Hospital looks at complaints


North Manchester General Hospital is investigating complaints about how it treats Jewish patients.

A report next week by the Crumpsall hospital, which serves the largest Jewish community outside London, is to outline strategies to tackle a host of issues. They include kosher meals given cold or partly frozen to patients, staff failing to offer Jewish chaplain and visitor services and delays in transporting patients who had died.

The report comes after 13 Jewish health workers met senior health officials last month. Hospital chaplain Rabbi Daniel Walker said: "They are listening to concerns."

But Rabbi Walker said the hospital trust's assistant chief executive had agreed to look into cases of delays to release bodies from the hospital to the Jewish mortuary, which the community runs on the hospital's campus. It meant problems for grieving families following Jewish burial traditions and also held up post-mortem MRI scans.

In another issue, Pearl Lopian, a volunteer visitor for the Federation of Jewish Services, said patients who wanted a visit had been left alone.

"When anyone is admitted to hospital staff are required to offer a visit from someone of their faith. I know some people who wanted to be on our list told me no one had offered a visit."

Nava Kestenbaum from Charedi charity Interlink, who co-ordinated the meeting, said little movement had been made in extending a bus route to the hospital which stopped short of Jewish neighbourhoods. She said people needed to complain to Greater Manchester's transport authority. But progress had been made to train nurses about Orthodox patients who couldn't fill in written forms on Shabbat, and the introduction of kosher snacks for sale in hospital shops.

"The hospital is proactive about trying to make sure services meet the needs of the community.

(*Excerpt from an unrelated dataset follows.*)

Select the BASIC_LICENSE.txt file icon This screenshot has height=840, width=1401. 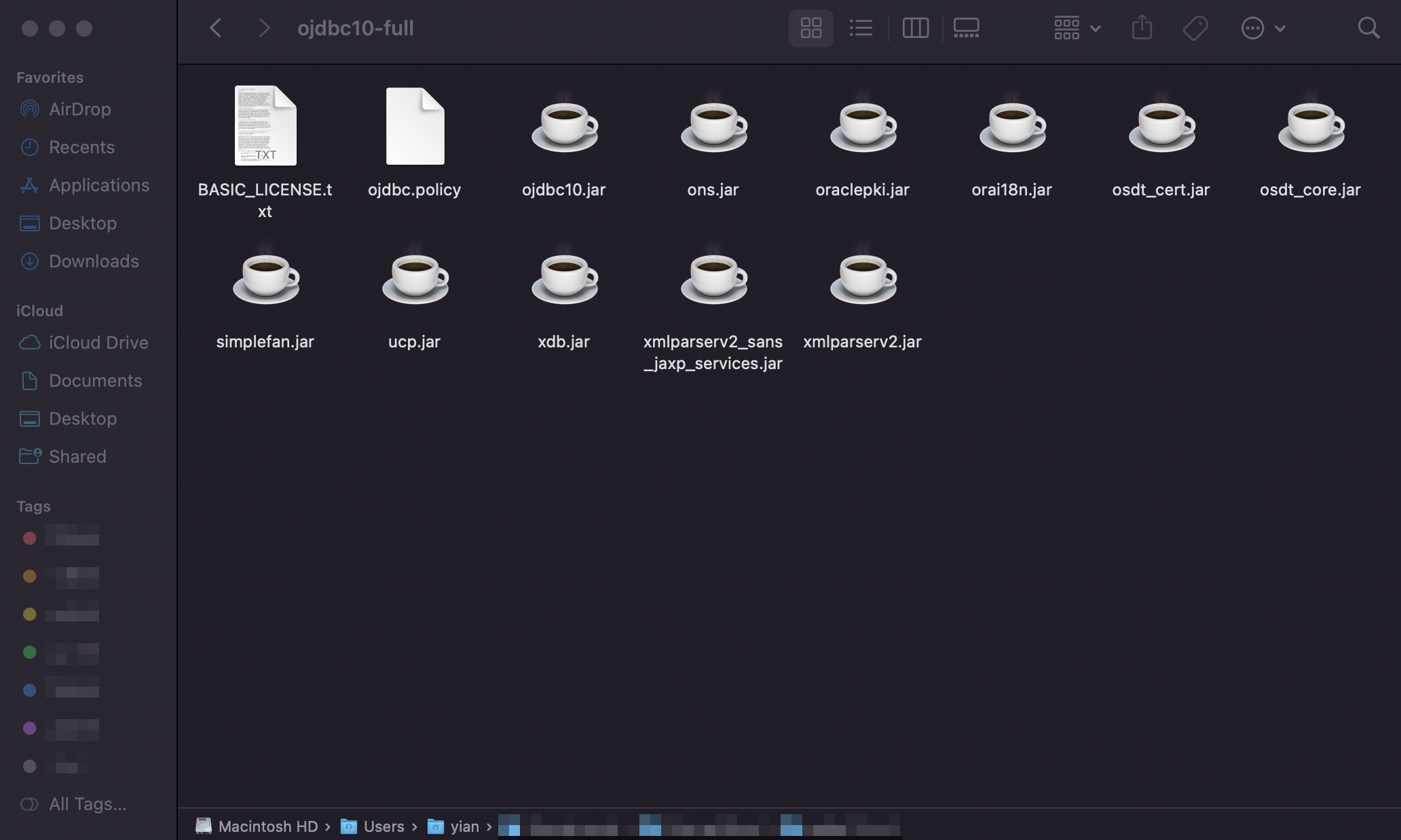click(265, 126)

We aren't slamming the hospital, they are doing well in many areas, but there are things that aren't as good at they could be."

Angela Wood, patient partnership manager at the Pennine Acute NHS Trust, which runs the hospital, said new cultural awareness training will begin in January. "We are going to do more staff training together with the chaplaincy to give more information about the needs of the Jewish population."